O Comitê de Política Monetária (Copom) do Banco Central decide nesta quarta-feira (18) o futuro da taxa básica de juros, a Selic, atualmente em 15% ao ano. Mesmo com a pressão provocada pela guerra no Oriente Médio sobre os preços do petróleo, a expectativa do mercado é de que o colegiado inicie o primeiro ciclo de cortes após dois anos.
A decisão será anunciada no início da noite, em um cenário de incertezas externas e dúvidas sobre o comportamento da inflação no Brasil.
Mercado aposta em corte moderado
Segundo o boletim Focus, que reúne projeções de analistas financeiros, a expectativa predominante é de uma redução de 0,25 ponto percentual, levando a Selic para 14,75% ao ano.
Antes do agravamento do conflito envolvendo Estados Unidos, Israel e Irã, parte do mercado apostava em um corte maior, de 0,5 ponto. A instabilidade internacional, no entanto, aumentou a cautela.
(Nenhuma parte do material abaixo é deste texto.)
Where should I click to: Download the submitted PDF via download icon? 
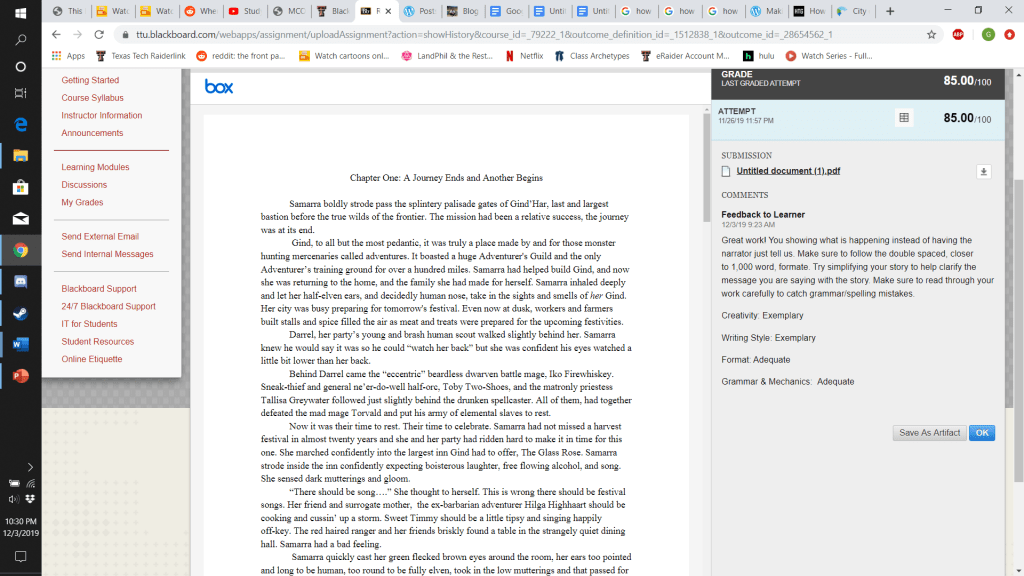coord(984,171)
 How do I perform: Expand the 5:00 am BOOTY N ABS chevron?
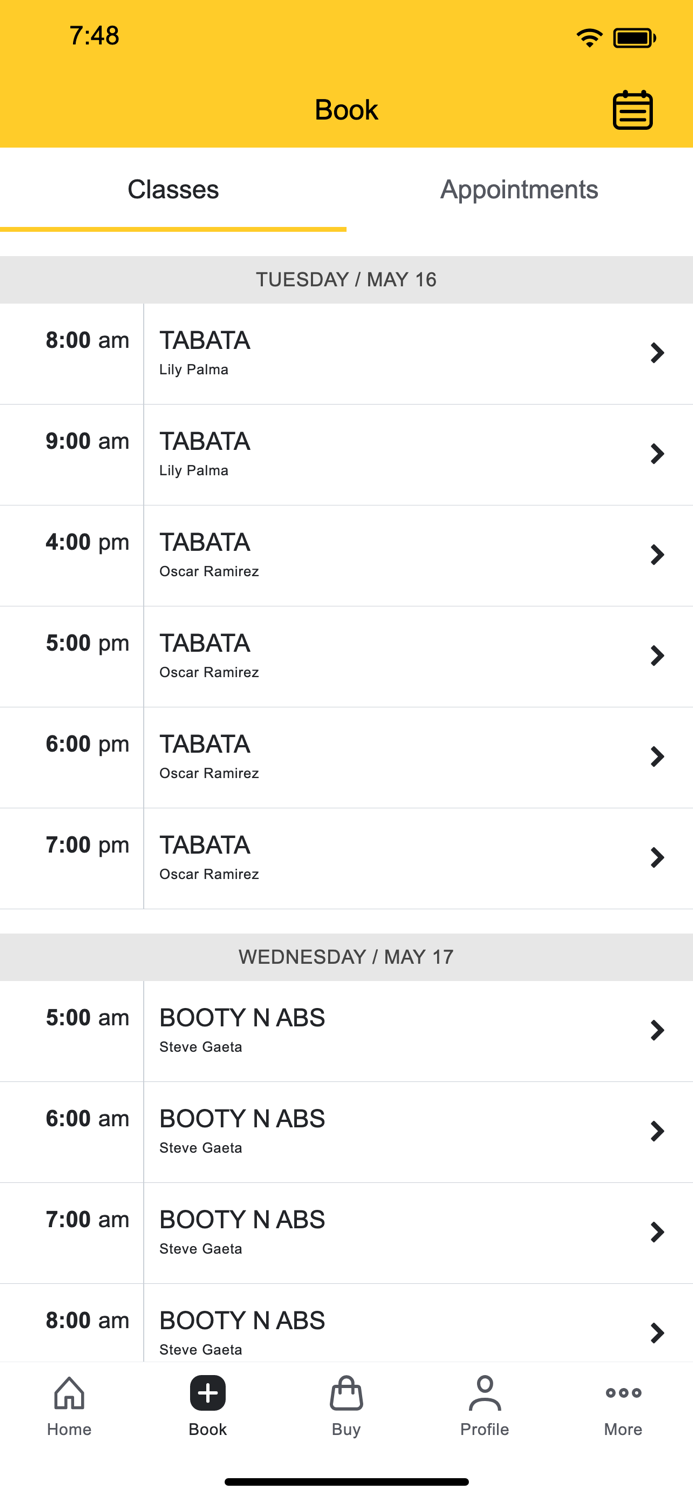pos(657,1030)
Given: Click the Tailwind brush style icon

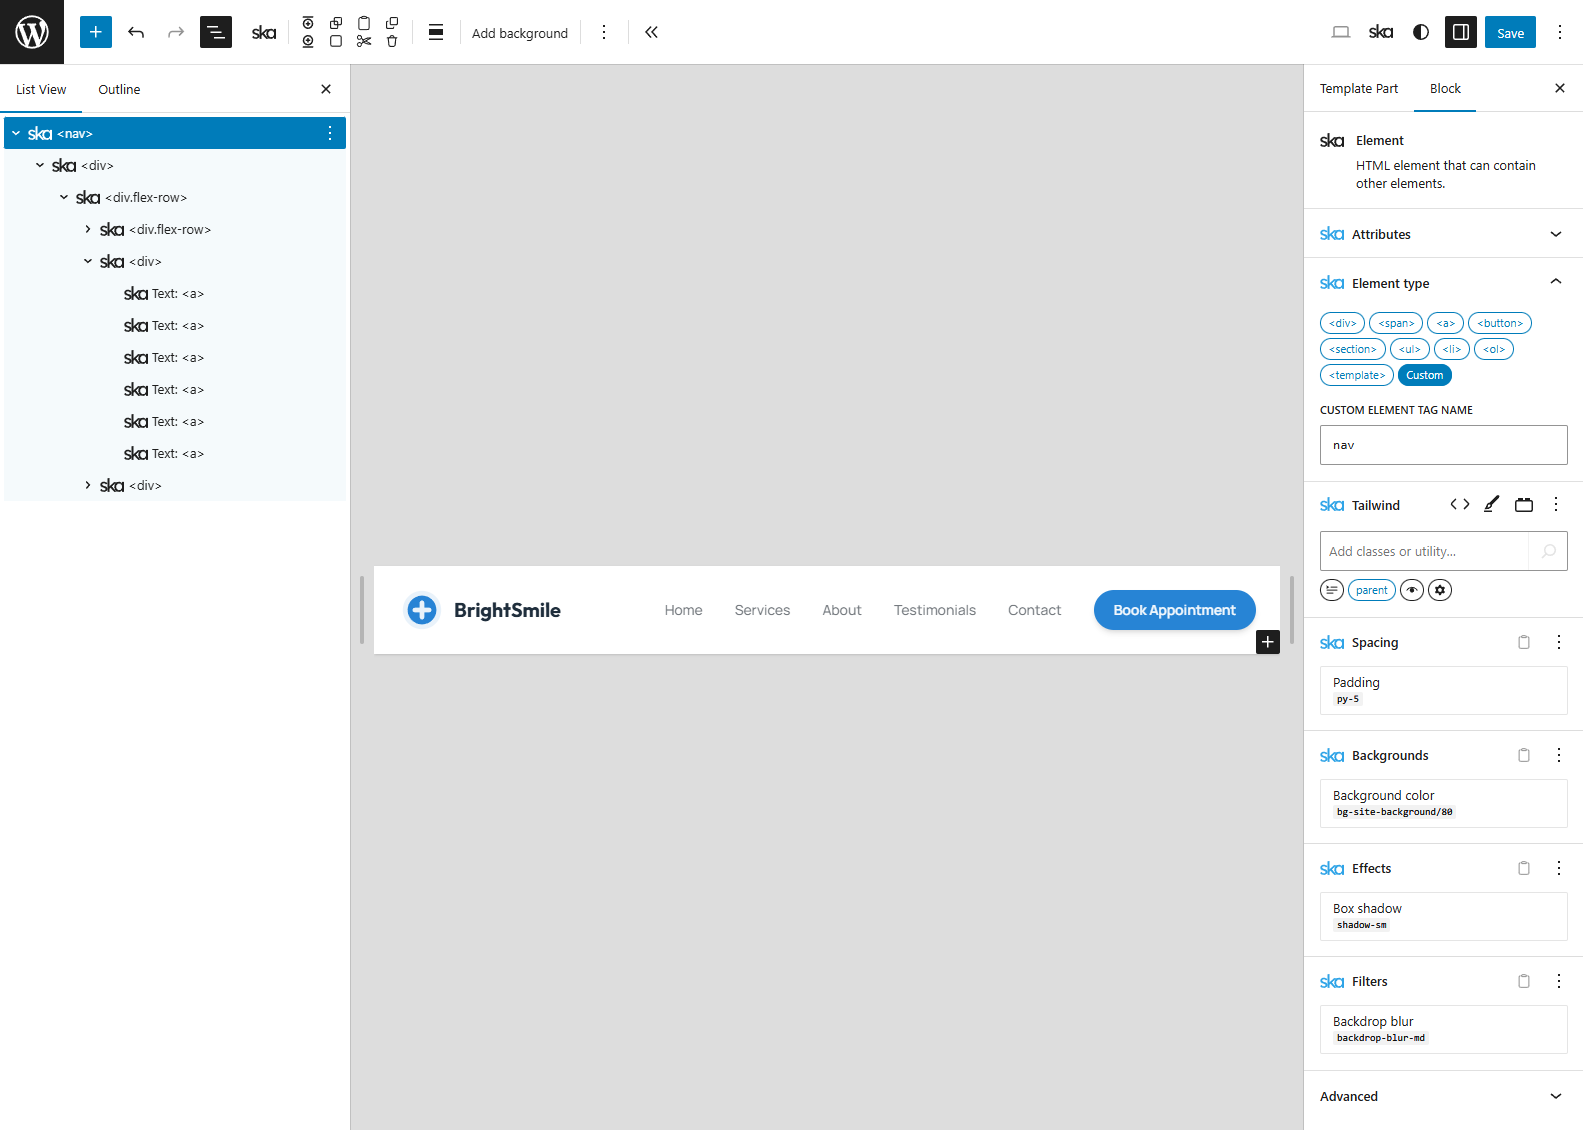Looking at the screenshot, I should coord(1491,504).
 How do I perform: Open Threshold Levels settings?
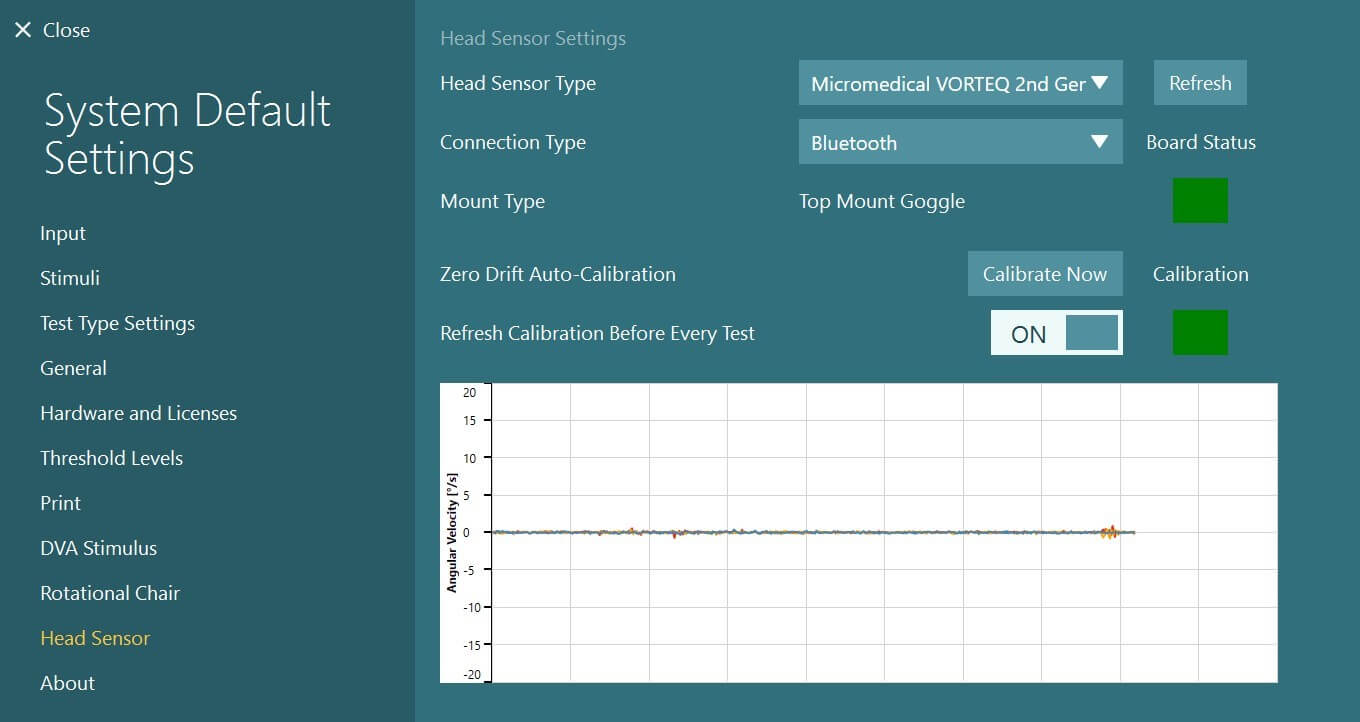click(x=111, y=458)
Juros estão no maior nível em quase 20 anos
A taxa básica de juros está no patamar mais elevado desde julho de 2006, quando chegou a 15,25% ao ano. O ciclo de alta recente ocorreu entre setembro de 2024 e junho de 2025, com sete aumentos consecutivos.
Desde então, o Copom manteve a taxa estável nas últimas quatro reuniões, sinalizando uma possível mudança de direção a partir de março deste ano.
Inflação segue como principal desafio
O comportamento da inflação ainda gera dúvidas entre economistas. A prévia do Índice Nacional de Preços ao Consumidor Amplo-15 (IPCA-15) subiu 0,7% em fevereiro, pressionada principalmente pelo setor de educação.
Por outro lado, o acumulado em 12 meses recuou para 3,81%, ficando abaixo de 4% pela primeira vez desde maio de 2024.
Ainda assim, as projeções para 2026 subiram de 3,8% para 4,1%, influenciadas pela alta do petróleo. O valor segue próximo do teto da meta contínua, que é de 3%, com limite de até 4,5%.
Entenda o que está em jogo
A decisão do Copom impacta diretamente a economia. Veja os principais efeitos da taxa Selic:
- Juros mais altos: encarecem o crédito e ajudam a conter a inflação
- Juros mais baixos: estimulam consumo e investimentos
- Impacto direto: afeta financiamentos, empréstimos e rendimento de aplicações
A Selic é usada como referência para todas as taxas de juros do país e é o principal instrumento do Banco Central para controlar a inflação.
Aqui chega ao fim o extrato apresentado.